Medical & procedural takeaways
- Diagnostics:
- Plain x‑ray can identify radiopaque objects (metal shows bright white); CT is better for assessing free air/perforation.
- ED vs OR interventions:
- ED: attempts include manual extraction, Foley balloon technique (pass balloon beyond object, inflate, pull), ring forceps, conscious sedation.
- OR: allows deeper instrumentation, controlled anesthesia, anal dilators/specula, and if needed, laparotomy.
- Migration risk:
- Objects can migrate proximally through rectum/colon and wind through sigmoid/cecum; migration increases complexity and may require abdominal surgery.
- Complications:
- Perforation, infection, hemorrhage, and need for ostomy are real risks — delaying care because of embarrassment can worsen outcomes.
- Practical techniques seen:
- Foley catheter balloon extraction, use of anal dilators/specula, manual extraction under full anesthesia (elbow‑deep), and laparotomy when necessary.
Themes & tone
- Tone swings between darkly comic and tender: many stories are laughed at (fruit, screwdriver), while at least one is tragic (Kong → ostomy).
- Common human drivers: shame, improvisation, substance use, loneliness, and experimentation.
- Clinician demeanor: matter‑of‑fact professionalism, resourcefulness, and lack of moralizing — teams focus on safe extraction and patient care.
Practical advice & recommendations (from the episode’s implicit lessons)
- Seek medical care early — delaying because of shame increases the risk of perforation and severe complications.
- Avoid improvised instruments (sharp tools, glass, etc.). If experimenting, use devices designed with proper safety features (flared bases, easy retrieval).
- If a foreign body is suspected, be honest with clinicians — it helps guide imaging, extraction approach, and infection/antibiotic decisions.
- If removal attempts at home involve sharp objects, stop and seek care immediately.
- For clinicians: be prepared (balloon technique, forceps, dilators), anticipate OR escalation, and remember the emotional aspects for patients.
Notable quotes & moments
- Patient to Kristen: “I have a bike handle up my ass.”
- Rachel: “Your colon’s kind of like a vacuum.”
- Hannah: Cheer after manual extraction; then: “It’s a clementine” — the fruit‑salad reveal.
- Debbie on the Kong case: an example of how shame can lead to worse outcomes (resulting in ostomy).

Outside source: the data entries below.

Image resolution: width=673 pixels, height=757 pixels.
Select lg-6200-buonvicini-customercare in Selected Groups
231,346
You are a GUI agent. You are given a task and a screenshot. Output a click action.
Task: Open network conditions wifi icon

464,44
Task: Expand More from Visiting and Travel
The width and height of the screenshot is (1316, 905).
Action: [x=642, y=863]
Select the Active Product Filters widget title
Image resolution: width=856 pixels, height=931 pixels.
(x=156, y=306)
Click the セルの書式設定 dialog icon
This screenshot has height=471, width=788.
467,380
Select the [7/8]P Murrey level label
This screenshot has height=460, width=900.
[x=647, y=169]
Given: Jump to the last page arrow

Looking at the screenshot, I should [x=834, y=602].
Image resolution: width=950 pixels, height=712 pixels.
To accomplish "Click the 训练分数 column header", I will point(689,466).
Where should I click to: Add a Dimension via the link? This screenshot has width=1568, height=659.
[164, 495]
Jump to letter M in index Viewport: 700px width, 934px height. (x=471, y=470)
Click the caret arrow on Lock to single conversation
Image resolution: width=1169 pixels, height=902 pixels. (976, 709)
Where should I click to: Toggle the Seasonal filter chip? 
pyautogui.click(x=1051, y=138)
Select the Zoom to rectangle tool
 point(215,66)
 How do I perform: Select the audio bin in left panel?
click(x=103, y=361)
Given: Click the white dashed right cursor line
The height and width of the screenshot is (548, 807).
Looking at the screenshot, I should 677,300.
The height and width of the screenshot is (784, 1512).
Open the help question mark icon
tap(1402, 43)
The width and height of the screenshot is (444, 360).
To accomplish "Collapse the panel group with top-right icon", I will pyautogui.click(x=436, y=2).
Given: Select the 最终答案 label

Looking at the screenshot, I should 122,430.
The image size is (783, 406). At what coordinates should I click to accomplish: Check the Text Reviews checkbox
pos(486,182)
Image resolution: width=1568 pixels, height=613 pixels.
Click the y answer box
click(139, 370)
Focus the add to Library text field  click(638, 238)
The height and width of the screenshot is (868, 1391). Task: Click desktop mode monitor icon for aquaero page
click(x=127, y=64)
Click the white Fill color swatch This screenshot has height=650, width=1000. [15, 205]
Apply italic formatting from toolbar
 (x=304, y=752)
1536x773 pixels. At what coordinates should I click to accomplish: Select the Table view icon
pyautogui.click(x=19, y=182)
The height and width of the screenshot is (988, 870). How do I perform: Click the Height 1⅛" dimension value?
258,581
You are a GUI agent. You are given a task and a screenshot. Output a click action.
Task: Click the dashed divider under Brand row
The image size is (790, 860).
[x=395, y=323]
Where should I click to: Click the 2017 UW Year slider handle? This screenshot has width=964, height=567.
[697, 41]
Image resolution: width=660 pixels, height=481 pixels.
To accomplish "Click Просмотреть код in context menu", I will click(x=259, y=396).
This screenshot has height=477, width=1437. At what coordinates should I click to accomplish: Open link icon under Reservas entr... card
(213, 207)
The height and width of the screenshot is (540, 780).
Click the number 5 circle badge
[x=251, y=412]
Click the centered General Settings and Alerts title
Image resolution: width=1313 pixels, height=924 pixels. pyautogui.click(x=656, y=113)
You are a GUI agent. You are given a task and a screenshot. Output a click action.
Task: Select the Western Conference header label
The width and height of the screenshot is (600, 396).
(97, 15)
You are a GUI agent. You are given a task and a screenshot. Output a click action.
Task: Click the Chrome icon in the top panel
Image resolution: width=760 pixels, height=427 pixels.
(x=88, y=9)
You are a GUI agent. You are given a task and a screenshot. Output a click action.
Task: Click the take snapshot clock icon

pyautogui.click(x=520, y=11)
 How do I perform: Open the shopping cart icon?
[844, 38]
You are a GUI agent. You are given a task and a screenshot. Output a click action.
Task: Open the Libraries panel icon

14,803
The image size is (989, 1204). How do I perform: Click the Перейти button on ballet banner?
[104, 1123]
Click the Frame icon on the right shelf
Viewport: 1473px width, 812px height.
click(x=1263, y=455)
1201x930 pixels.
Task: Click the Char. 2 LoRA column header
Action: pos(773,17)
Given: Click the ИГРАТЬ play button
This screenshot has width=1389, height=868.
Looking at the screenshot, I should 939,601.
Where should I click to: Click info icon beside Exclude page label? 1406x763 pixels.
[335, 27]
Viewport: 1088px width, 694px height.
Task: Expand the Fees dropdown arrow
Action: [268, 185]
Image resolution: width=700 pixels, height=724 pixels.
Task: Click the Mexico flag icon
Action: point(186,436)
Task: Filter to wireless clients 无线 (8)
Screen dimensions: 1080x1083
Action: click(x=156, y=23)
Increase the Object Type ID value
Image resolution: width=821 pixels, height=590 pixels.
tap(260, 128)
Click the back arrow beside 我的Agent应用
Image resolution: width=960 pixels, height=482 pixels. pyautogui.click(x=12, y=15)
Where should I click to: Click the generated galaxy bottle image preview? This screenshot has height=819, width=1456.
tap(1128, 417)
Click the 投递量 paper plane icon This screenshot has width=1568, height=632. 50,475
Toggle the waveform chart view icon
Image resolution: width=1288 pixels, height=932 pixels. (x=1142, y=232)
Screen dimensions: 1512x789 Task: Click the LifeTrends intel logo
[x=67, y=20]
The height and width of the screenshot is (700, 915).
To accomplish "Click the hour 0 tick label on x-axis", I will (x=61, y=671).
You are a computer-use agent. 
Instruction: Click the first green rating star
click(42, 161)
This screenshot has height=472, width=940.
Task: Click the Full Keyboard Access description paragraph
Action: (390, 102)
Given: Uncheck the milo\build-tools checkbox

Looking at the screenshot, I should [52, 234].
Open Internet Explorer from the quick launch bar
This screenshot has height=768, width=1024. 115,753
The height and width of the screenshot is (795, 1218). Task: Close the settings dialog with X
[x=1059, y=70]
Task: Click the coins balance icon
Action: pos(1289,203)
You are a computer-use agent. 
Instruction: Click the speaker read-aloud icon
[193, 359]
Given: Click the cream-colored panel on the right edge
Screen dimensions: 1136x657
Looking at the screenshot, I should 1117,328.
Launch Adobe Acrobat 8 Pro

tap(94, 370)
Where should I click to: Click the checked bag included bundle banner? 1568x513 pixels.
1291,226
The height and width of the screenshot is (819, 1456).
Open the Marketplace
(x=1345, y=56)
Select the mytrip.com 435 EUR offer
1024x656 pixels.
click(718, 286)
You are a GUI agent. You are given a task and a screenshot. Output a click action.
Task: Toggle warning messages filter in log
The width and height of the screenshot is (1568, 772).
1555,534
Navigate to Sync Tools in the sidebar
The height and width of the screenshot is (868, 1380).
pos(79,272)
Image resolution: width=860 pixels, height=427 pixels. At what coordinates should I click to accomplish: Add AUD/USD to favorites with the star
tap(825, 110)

- Recurrent line: clinicians treating these cases professionally and without judgment — “they don’t even blink.”
Bottom line
This episode collects vivid, often hilarious, sometimes heartbreaking incidents that highlight how common, dangerous, and logistically complex rectal/abdominal foreign bodies can be. The medical teams’ improvisation and calm are central; the primary takeaways for listeners are to avoid risky DIY solutions and to seek prompt medical attention without shame.